This morning I was supposed to run through the sampling protocol with the lovely Karen from the Ant. Div., so that I can jump in if they ever need an extra pair of hands. I arrived in the lab and before she could finishing saying ‘get out of here, why aren’t you up looking at icebergs?’ I was already up on the deck. In the distance, shrouded in fog I could just make out the shape. I stood squinting for ages, admiring the albatross as they glided majestically over the backwash.

I was kidding myself to think I could still see an outline when I turned to to be confronted by an enormous iceberg we were passing on the starboard side. Which was lucky as I also discovered that in the excitement I had forgotten to hit record on the camcorder. Sorry people in marketing I’ll ask the ABC if they can lend me some shots.

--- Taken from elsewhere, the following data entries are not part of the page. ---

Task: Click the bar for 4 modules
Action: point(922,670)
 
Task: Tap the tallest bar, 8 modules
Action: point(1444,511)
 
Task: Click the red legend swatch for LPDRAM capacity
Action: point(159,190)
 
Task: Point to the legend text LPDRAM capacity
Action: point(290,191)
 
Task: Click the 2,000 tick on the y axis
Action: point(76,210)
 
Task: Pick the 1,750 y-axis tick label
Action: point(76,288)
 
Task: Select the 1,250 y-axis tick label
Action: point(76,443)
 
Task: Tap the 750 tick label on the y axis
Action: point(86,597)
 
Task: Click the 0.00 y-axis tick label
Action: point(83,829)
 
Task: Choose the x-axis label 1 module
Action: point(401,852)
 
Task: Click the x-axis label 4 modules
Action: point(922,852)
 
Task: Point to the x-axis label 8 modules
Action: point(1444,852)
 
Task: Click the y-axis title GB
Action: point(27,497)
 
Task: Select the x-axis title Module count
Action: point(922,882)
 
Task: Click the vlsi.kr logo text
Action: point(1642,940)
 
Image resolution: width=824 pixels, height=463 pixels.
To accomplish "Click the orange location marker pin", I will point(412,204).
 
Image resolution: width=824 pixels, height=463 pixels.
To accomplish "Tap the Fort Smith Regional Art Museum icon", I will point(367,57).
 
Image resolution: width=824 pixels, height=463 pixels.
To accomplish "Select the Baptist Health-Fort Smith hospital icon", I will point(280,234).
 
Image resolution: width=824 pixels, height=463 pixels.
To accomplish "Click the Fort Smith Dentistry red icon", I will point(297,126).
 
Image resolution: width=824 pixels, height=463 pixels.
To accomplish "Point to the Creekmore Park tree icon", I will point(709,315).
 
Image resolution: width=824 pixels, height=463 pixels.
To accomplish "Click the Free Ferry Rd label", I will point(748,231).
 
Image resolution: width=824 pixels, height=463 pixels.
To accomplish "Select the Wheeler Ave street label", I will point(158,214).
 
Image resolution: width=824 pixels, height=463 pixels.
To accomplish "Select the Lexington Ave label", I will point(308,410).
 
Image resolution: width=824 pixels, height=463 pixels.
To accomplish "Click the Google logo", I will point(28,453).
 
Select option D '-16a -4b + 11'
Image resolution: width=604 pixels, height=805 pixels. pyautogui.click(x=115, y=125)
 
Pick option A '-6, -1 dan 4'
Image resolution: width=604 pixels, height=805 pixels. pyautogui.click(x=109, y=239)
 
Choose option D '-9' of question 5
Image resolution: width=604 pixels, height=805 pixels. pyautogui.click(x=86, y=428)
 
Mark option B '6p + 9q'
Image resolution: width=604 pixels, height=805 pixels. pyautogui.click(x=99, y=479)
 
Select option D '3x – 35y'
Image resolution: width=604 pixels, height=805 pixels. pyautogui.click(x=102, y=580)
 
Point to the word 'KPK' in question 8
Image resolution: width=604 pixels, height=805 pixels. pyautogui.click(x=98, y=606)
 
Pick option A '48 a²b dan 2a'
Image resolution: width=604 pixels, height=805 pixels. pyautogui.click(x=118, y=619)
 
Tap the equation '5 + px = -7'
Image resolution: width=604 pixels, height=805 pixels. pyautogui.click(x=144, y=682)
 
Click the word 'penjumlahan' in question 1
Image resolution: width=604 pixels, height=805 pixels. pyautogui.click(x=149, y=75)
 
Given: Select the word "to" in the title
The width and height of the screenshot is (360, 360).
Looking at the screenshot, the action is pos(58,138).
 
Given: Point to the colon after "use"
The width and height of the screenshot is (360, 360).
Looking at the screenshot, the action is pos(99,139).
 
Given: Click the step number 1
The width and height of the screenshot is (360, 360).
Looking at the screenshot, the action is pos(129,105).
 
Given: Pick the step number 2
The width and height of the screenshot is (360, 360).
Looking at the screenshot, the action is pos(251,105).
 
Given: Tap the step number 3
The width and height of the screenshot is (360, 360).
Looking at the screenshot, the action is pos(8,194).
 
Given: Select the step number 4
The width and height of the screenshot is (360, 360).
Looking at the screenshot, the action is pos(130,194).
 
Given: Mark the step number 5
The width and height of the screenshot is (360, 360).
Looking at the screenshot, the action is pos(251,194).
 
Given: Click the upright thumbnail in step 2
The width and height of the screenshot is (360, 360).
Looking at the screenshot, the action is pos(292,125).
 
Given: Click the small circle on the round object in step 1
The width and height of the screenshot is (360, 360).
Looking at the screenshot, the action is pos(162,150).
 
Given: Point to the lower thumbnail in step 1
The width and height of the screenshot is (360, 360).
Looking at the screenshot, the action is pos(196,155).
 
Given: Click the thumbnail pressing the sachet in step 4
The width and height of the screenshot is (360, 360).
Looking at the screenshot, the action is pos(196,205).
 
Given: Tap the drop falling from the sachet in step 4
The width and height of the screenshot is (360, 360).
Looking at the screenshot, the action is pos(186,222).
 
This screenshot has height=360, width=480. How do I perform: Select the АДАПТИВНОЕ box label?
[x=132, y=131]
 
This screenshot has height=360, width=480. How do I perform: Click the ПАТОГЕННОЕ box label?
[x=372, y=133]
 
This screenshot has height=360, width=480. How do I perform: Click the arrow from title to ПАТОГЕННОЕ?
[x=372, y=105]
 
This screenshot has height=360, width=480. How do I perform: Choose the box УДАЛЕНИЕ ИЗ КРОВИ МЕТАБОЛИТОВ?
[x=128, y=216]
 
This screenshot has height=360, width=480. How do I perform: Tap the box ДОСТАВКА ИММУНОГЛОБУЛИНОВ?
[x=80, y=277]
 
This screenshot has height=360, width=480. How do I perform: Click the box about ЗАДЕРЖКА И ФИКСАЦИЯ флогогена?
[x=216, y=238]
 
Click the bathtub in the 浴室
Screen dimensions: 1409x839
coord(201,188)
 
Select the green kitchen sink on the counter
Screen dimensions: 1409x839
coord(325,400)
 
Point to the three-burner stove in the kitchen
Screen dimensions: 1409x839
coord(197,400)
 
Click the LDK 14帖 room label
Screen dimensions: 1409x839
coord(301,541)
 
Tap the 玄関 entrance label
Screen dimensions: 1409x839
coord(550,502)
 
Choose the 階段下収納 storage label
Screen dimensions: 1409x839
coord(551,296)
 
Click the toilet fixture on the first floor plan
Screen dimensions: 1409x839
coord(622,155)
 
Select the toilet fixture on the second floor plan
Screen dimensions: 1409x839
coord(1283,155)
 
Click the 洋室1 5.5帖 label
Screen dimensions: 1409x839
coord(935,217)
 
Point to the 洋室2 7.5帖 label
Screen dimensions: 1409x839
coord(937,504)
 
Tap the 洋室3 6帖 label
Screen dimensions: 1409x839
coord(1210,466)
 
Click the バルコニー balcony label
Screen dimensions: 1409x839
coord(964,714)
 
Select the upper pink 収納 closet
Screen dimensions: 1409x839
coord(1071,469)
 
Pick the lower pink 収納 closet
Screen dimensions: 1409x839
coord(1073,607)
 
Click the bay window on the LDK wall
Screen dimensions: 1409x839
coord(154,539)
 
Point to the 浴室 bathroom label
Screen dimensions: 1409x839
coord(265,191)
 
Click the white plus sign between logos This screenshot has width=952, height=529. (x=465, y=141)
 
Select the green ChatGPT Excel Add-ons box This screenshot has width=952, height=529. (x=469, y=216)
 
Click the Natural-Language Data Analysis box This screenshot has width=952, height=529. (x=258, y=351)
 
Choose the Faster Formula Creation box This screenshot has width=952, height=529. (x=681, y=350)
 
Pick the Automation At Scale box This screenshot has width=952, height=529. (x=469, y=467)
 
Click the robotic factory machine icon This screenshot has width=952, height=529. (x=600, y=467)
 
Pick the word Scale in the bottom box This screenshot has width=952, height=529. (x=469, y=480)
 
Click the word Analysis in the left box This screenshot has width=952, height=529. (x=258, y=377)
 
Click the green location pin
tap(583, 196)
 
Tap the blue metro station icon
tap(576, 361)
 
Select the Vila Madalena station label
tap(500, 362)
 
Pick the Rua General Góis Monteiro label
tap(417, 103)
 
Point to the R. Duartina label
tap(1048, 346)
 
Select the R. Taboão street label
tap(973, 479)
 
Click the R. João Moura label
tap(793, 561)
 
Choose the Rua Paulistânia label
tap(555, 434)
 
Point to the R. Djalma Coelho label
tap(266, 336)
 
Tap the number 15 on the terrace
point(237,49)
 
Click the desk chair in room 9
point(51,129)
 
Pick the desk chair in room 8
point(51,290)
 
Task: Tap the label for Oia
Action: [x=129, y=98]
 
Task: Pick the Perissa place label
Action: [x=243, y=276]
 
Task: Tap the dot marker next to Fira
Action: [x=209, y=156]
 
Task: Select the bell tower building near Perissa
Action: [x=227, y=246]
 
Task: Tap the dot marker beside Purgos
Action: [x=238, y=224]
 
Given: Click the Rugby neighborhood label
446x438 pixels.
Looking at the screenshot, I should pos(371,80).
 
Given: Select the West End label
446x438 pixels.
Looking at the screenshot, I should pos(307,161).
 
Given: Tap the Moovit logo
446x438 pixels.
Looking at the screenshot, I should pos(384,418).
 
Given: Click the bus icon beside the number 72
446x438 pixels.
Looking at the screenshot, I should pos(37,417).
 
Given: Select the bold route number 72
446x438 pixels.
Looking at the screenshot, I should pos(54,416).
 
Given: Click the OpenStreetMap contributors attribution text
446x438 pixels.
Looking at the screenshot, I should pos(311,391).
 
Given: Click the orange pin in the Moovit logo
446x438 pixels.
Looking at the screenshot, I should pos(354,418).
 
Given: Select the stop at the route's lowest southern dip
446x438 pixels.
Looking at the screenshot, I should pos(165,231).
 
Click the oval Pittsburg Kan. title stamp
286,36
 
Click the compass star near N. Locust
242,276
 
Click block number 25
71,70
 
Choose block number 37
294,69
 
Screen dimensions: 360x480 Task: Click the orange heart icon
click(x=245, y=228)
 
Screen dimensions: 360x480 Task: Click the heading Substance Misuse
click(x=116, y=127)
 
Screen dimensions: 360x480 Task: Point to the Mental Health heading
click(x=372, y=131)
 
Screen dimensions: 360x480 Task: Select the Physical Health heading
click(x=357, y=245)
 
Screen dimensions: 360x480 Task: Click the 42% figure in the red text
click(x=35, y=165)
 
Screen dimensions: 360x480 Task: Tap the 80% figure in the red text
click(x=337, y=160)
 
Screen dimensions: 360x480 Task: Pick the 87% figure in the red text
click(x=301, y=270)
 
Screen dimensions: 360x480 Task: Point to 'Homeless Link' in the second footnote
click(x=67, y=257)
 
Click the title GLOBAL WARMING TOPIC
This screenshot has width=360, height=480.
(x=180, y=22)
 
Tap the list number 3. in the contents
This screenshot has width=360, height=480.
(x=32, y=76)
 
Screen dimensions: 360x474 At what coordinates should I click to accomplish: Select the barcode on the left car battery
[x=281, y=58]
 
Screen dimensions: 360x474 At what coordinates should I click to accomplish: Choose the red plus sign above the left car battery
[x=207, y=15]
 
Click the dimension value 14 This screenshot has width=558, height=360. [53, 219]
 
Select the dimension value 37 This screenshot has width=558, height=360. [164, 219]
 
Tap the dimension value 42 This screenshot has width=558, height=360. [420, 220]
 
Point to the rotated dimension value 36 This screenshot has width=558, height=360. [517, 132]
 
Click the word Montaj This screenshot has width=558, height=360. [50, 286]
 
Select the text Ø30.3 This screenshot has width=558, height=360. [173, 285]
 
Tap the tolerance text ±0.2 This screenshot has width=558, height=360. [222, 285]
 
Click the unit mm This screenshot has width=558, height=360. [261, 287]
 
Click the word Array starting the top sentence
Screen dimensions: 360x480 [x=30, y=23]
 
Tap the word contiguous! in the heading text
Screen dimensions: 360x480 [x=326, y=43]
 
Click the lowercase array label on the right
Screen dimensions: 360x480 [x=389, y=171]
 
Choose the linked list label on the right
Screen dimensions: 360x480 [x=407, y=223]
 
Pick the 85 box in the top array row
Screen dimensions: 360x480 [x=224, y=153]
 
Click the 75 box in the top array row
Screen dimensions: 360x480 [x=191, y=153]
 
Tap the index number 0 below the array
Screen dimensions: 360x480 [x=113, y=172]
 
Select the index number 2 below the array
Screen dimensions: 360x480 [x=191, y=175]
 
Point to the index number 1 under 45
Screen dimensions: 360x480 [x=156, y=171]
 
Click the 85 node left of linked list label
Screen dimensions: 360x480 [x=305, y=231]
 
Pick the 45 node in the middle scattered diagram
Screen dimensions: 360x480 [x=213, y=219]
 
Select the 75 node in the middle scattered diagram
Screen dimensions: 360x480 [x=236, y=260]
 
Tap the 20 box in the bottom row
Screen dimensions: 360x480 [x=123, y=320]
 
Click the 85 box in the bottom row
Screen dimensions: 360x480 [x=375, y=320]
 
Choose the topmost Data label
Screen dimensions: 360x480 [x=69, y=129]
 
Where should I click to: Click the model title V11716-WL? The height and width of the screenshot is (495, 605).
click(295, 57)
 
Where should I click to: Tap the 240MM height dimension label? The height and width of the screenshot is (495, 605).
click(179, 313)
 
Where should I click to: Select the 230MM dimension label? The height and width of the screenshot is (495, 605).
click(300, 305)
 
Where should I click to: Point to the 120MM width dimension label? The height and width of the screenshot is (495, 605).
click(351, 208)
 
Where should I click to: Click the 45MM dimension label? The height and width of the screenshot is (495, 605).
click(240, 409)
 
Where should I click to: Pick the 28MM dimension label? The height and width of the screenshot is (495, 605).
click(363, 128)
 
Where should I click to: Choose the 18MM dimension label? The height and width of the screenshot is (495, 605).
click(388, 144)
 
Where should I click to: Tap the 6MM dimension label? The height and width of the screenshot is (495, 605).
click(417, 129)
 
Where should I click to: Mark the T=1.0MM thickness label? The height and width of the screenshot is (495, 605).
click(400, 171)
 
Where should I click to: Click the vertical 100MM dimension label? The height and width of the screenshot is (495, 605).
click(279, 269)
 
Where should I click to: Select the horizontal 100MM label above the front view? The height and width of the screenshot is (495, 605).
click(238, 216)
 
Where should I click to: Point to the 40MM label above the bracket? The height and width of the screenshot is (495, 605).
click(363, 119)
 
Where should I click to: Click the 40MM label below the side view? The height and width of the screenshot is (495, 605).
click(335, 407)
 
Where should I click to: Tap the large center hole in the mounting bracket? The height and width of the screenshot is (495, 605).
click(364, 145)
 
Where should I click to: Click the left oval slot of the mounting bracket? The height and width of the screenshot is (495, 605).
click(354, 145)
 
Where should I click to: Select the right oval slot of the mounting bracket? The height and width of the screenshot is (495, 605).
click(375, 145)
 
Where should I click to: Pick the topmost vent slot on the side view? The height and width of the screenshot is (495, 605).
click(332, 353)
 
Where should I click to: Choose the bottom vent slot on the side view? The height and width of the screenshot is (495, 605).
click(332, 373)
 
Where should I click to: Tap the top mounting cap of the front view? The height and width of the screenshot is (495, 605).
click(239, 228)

Since writing that last paragraph a few hours ago we are now SURROUNDED by floating ice. I really can’t describe how beautiful it is. The ice is not white but a luminous blue. We are all beaming. The deputy voyage leader, the indomitable Dr Barbara Frankel, and I gave each other a big hug on the deck as we were both so excited. It is one of things I love about this job, to see people such as Barbara, who have been with the Division for such a long time, and they still lose their marbles the first time the icebergs come into view.

For those who missed the ABC interview the cameras have been out again. The sound engineer and I have been posing on the deck for the cameras, looking out into the frozen landscape having a deep discussion. I hope no one can lip read as I am actually trying to make Ben laugh by saying “so these ‘so-called’ icebergs, what do you think they are made of?”, or something to that effect.